▸ **Problem**: Go through the records and copy each line where the string "will" occurs.

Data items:
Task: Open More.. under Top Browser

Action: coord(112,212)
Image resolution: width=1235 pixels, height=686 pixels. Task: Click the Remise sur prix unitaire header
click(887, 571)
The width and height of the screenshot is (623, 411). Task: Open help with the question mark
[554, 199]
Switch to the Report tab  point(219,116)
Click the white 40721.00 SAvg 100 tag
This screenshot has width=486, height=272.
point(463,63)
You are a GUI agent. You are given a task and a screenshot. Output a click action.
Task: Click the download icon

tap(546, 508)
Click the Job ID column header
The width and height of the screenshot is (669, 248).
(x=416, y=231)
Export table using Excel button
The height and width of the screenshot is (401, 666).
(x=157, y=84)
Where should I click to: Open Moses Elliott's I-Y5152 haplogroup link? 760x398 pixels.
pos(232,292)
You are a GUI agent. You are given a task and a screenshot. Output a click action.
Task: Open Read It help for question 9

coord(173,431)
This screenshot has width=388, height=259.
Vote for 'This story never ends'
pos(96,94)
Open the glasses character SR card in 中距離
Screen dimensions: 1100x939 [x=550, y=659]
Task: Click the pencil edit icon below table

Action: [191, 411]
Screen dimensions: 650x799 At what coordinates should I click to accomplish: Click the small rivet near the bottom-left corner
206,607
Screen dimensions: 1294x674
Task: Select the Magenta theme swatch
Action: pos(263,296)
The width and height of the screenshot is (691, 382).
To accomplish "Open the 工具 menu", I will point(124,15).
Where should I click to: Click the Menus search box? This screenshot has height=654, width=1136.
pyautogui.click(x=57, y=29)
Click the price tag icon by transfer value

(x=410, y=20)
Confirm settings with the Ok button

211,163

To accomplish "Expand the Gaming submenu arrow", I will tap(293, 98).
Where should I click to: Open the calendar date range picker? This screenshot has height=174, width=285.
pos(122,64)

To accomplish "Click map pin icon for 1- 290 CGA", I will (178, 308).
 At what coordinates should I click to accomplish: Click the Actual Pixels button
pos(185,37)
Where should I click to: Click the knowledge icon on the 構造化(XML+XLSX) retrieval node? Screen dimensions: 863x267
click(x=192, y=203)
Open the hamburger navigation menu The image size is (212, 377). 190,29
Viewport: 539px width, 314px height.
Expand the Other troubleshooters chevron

▸ **Result of the exercise**:
To accomplish "Open the 工具 menu", I will point(124,15).
To accomplish "Expand the Gaming submenu arrow", I will tap(293, 98).
To accomplish "Click map pin icon for 1- 290 CGA", I will (178, 308).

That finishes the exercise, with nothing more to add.